How much is too much?

Daniel

Well-Known Member
I'll have to disagree on that one.
I'm sure many will... but ask yourself this.. what of that top had a defect in it. Would you still be willing to climb out of the bucket and rig above the defect. Wouldn't it be safer... MUCH SAFER to rig a bigger top from below the defect.

And then ask yourself.. when that scenario of something like it does come up, are you going to be ready? Are you going to know how to throw everything to your favor to improve clearance and reduce forces that could casue failure of the tree? Will you be able to judge just how big a top you can take without damaging the roof? Will you understand the how stretch in the line and line angles affects the rigging forces?

Rigging big in non threatening scenarios allows you to get comfortable so you know what is possible when you need it. Smaller is better mentality will keep you stuck in the world of not knowing. All the people that freaked out at the OP's clip are in that world. So when they do see something outside their little boxes, they get all rightous and critical. If you've never seen anything like this before, that is going to be a natural reaction. But try to keep an open mind.

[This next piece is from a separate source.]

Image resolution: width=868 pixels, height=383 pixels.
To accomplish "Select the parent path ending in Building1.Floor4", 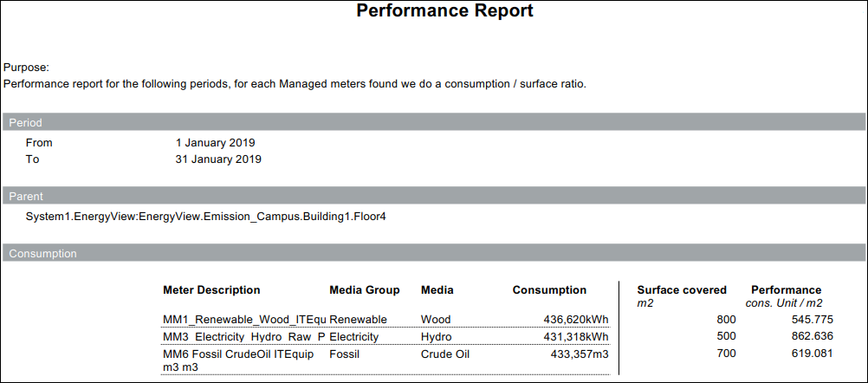I will (205, 217).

Close is often good, not lucky and bigger can be better.
 

Daniel

Well-Known Member
What a minute. I thought they payed us to NOT hit their structures...Pure fucking hackery...
I get paid not to damage structures. One time I actually rolled a small hemlock right off the garage roof purposely and did no damage. All the small flexible branches of the top spread the weight out and it rolled right off the gutter into the driveway harmlessly. Wish I had that one on camera.
 

dmonn

Active Member
Location
Mequon
Slight mod to the situation in the OP video. If the tree had more lean and the trunk looked a bit sketchy, would guying the trunk from just below the cut make the trunk less likely to fail or more likely to fail when dropping a big top?
 

Tony

Well-Known Member
Location
Lancaster, PA
Slight mod to the situation in the OP video. If the tree had more lean and the trunk looked a bit sketchy, would guying the trunk from just below the cut make the trunk less likely to fail or more likely to fail when dropping a big top?

That would be one way to mitigate. Stack that on top of a smaller piece, then that gives the ability to let the piece run. With more room to work/lower you could use a rope with more elongation...

The best plans work on many levels leveraging experience and physics.